| TASK 1 |
For the article on Chinese negotiation below, say whether each statement agrees with it: (a) business cards should be given and received with two hands; (b) speech in a negotiation should be long enough to build rapport; (c) the tips offered apply to all Chinese people. Answer yes or no for each and quote the words of the article that decide it.
| TASK 2 |
Summarize the article on Chinese negotiation below in two sentences.
| TASK 3 |
Write the next few sentences of the article on Chinese negotiation below, picking up after its final line.

| PASSAGE TO READ |
Written by Stefan Kostarelis
In my last post, I noted the increasing amount of Chinese investment in Australia, and how direct flights to SA and competitive prices with other Australian cities may lead to a boon for local real estate.
So given that dealing with the Chinese is a trend that will continue, it is in your best interest to equip yourself with knowledge regarding the Chinese approach to negotiation.
But before we begin, a quick caveat.
With a diverse population of over a billion people, it’s hard to give specific tips that will apply to all Chinese.
What follows is general advice, primarily based on research by The Harvard Business Review and The China Business Review.
First off, some basics. These are things that everyone should know going into a negotiation with a Chinese person.
Upon meeting, you should make formal introductions (using full names), shake hands and exchange business cards.
Your card should be clean and neat and it should be given with two hands. You must also receive the other person’s business card with two hands and then place it on the table in front of you.
Other basics include your dress, which should be on the conservative side and speech, which should be fairly short, and to-the-point.
Knowing these things will certainly get your foot in the door.
However, if you would like to increase your chances of closing a deal you will need to go a little deeper in your understanding of Chinese culture.
The Harvard Business Review has identified eight key elements that underpin the Chinese negotiation style, and they are as follows.
#1 Guanxi (Personal Connections)
If you can form relationships with other members of the Chinese community and find a connection to the person you are negotiating with, it will greatly increase your chances of a successful deal.
#2 Zhongjian Ren (The “Middle Man”)
This is a concept related to guanxi.

| ENTRIES SUPPLIED |
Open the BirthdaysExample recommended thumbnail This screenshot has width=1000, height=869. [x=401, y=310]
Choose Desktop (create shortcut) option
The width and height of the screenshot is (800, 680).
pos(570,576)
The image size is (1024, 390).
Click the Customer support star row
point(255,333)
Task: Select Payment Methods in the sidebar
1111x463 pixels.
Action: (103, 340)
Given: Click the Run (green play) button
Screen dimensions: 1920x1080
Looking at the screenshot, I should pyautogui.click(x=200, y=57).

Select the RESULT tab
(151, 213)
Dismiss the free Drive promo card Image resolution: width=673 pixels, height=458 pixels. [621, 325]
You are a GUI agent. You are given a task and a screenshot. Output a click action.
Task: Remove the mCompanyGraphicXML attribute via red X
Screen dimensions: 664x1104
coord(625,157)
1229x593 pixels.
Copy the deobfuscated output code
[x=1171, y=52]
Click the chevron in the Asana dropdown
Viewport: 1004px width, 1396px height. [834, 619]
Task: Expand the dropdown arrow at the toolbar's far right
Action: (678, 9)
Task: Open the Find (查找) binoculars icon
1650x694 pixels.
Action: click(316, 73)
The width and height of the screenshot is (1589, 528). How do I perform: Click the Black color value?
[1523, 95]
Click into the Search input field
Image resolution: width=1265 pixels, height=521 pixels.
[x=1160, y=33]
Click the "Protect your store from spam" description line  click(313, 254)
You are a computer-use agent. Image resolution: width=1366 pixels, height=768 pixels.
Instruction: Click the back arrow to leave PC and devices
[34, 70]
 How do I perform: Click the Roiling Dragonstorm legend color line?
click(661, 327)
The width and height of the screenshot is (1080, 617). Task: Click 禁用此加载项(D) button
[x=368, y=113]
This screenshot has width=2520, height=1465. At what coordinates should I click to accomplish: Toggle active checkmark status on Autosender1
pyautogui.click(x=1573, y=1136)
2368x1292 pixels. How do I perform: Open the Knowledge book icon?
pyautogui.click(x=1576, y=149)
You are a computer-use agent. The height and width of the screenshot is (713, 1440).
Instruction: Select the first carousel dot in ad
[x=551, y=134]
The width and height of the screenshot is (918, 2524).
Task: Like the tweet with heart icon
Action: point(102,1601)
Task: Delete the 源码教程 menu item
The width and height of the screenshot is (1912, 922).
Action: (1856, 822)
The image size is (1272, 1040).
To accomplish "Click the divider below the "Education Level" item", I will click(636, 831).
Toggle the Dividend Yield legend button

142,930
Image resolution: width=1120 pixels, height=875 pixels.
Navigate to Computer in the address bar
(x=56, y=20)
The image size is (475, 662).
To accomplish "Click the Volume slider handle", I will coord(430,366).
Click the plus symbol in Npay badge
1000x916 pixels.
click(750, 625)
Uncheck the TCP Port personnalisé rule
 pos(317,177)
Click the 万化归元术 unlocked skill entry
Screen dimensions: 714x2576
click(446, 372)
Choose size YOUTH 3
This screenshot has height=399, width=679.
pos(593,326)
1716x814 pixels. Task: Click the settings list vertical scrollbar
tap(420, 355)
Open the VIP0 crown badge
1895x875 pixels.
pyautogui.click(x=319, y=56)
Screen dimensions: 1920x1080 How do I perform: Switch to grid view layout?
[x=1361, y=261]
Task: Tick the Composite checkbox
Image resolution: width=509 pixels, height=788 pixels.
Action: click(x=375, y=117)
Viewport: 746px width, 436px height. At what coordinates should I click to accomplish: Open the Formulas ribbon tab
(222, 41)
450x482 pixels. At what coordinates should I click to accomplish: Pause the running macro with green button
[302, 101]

| WRITTEN RESPONSE 1 |
(a) Yes: "it should be given with two hands. You must also receive the other person’s business card with two hands"
(b) No: "speech, which should be fairly short, and to-the-point"
(c) No: "it’s hard to give specific tips that will apply to all Chinese"

| WRITTEN RESPONSE 2 |
Because dealing with Chinese investors in Australia is a continuing trend, the article gives general advice on the Chinese approach to negotiation, based mainly on research by The Harvard Business Review and The China Business Review. It covers basics such as formal introductions, giving and receiving business cards with two hands, conservative dress and short speech, and then begins listing eight key elements of the Chinese negotiation style, starting with guanxi (personal connections) and zhongjian ren (the "middle man").

| WRITTEN RESPONSE 3 |
The zhongjian ren is a mutual acquaintance who can arrange a meeting with the person you are dealing with.
This will increase trust between yourself and the Chinese person.
#3 Shehui Dengi (Social Status)
Chinese values are based on Confucianism, which includes a deep respect of social status. For example, if you are dealing with a wealthy businessman you should maintain a formal and respectful tone at all times. That means no chit-chat and no jokes. Also, don’t be surprised if the whole meeting is conducted through an interpreter.
#4 Renji Hexie (Interpersonal Harmony)
For the Chinese, negotiations are about the process. This means the negotiation may take a long time, in some cases weeks or even months. You have to stay the course and essentially become friends before the deal will happen, so pushing for quick results is a mistake.
#5 Zhengti Guannian (Holistic Thinking)
Due to differences in language, the Chinese are more likely to think of the whole rather than break things up into parts. This may result in seemingly chaotic negotiations that involve lots of non-linear questions and extra meetings.
#6 Zhejian (Thrift)
China has a long history of economic instability and this can lead to a lot of bargaining over price. In addition, the Chinese will often resort to silence as a bargaining tactic to defend price positions. In this situation, it is recommended that you ask the Chinese person to justify the price and force them to reopen the dialogue.
#7 Mianzi (Face)
Face is the combination of dignity and reputation. One of the quickest ways to lose face in Chinese culture is to get angry. When negotiating with the Chinese you should remain cool at all times – no matter how you feel inside.
#8 Chiku Nailao (Endurance)
Finally, there is endurance. The Chinese are known for their work ethic, so they will come to any negotiation extremely well prepared. In addition, you will need to saddle up for a meeting that may go longer than what you are used to.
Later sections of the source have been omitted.